### EXERCISE OBJECTIVE
The whole listing is to be repeated exactly. Add nothing.

+---+

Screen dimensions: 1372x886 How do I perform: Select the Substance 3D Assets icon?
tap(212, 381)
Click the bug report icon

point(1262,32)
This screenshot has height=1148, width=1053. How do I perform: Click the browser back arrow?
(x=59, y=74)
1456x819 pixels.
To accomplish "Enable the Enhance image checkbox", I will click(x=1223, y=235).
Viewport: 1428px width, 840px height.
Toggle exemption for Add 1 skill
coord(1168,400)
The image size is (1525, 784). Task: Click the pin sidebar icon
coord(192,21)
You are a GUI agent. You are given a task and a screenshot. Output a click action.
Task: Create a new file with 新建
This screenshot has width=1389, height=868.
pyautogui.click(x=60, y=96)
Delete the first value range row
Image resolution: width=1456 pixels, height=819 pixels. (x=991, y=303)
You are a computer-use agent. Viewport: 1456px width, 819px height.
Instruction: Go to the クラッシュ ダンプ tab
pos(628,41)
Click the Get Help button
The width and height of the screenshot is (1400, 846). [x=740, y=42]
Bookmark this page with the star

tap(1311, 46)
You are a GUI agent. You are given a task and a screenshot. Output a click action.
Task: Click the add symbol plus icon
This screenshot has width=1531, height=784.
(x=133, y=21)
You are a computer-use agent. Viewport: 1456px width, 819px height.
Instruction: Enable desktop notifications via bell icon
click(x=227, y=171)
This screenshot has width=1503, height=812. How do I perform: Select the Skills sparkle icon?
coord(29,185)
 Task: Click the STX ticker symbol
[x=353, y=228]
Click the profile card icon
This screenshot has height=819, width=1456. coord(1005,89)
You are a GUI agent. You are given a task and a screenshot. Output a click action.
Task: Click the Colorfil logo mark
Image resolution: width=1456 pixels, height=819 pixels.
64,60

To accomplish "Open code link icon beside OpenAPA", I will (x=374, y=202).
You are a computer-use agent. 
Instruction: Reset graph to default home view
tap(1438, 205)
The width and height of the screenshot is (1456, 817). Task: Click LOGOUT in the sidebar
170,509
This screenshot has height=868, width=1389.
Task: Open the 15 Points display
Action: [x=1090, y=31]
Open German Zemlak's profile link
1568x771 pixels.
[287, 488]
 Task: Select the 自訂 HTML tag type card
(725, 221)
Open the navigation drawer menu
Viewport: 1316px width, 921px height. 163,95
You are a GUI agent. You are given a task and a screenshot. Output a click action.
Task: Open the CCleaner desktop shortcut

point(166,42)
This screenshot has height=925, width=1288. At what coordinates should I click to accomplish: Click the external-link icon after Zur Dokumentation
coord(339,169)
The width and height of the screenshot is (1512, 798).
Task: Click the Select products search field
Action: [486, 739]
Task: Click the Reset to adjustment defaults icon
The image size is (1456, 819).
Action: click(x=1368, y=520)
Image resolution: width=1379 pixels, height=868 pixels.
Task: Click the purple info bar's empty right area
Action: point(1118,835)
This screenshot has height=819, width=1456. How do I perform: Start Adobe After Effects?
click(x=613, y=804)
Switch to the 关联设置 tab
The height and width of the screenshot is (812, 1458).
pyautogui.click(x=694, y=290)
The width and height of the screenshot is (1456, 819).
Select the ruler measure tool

+---+

### EXERCISE ANSWER
Screen dimensions: 1372x886 How do I perform: Select the Substance 3D Assets icon?
tap(212, 381)
Click the bug report icon

point(1262,32)
This screenshot has height=1148, width=1053. How do I perform: Click the browser back arrow?
(x=59, y=74)
1456x819 pixels.
To accomplish "Enable the Enhance image checkbox", I will click(x=1223, y=235).
Viewport: 1428px width, 840px height.
Toggle exemption for Add 1 skill
coord(1168,400)
The image size is (1525, 784). Task: Click the pin sidebar icon
coord(192,21)
You are a GUI agent. You are given a task and a screenshot. Output a click action.
Task: Create a new file with 新建
This screenshot has width=1389, height=868.
pyautogui.click(x=60, y=96)
Delete the first value range row
Image resolution: width=1456 pixels, height=819 pixels. (x=991, y=303)
You are a computer-use agent. Viewport: 1456px width, 819px height.
Instruction: Go to the クラッシュ ダンプ tab
pos(628,41)
Click the Get Help button
The width and height of the screenshot is (1400, 846). [x=740, y=42]
Bookmark this page with the star

tap(1311, 46)
You are a GUI agent. You are given a task and a screenshot. Output a click action.
Task: Click the add symbol plus icon
This screenshot has width=1531, height=784.
(x=133, y=21)
You are a computer-use agent. Viewport: 1456px width, 819px height.
Instruction: Enable desktop notifications via bell icon
click(x=227, y=171)
This screenshot has width=1503, height=812. How do I perform: Select the Skills sparkle icon?
coord(29,185)
 Task: Click the STX ticker symbol
[x=353, y=228]
Click the profile card icon
This screenshot has height=819, width=1456. coord(1005,89)
You are a GUI agent. You are given a task and a screenshot. Output a click action.
Task: Click the Colorfil logo mark
Image resolution: width=1456 pixels, height=819 pixels.
64,60

To accomplish "Open code link icon beside OpenAPA", I will (x=374, y=202).
You are a computer-use agent. 
Instruction: Reset graph to default home view
tap(1438, 205)
The width and height of the screenshot is (1456, 817). Task: Click LOGOUT in the sidebar
170,509
This screenshot has height=868, width=1389.
Task: Open the 15 Points display
Action: [x=1090, y=31]
Open German Zemlak's profile link
1568x771 pixels.
[287, 488]
 Task: Select the 自訂 HTML tag type card
(725, 221)
Open the navigation drawer menu
Viewport: 1316px width, 921px height. 163,95
You are a GUI agent. You are given a task and a screenshot. Output a click action.
Task: Open the CCleaner desktop shortcut

point(166,42)
This screenshot has height=925, width=1288. At what coordinates should I click to accomplish: Click the external-link icon after Zur Dokumentation
coord(339,169)
The width and height of the screenshot is (1512, 798).
Task: Click the Select products search field
Action: [486, 739]
Task: Click the Reset to adjustment defaults icon
The image size is (1456, 819).
Action: click(x=1368, y=520)
Image resolution: width=1379 pixels, height=868 pixels.
Task: Click the purple info bar's empty right area
Action: point(1118,835)
This screenshot has height=819, width=1456. How do I perform: Start Adobe After Effects?
click(x=613, y=804)
Switch to the 关联设置 tab
The height and width of the screenshot is (812, 1458).
pyautogui.click(x=694, y=290)
The width and height of the screenshot is (1456, 819).
Select the ruler measure tool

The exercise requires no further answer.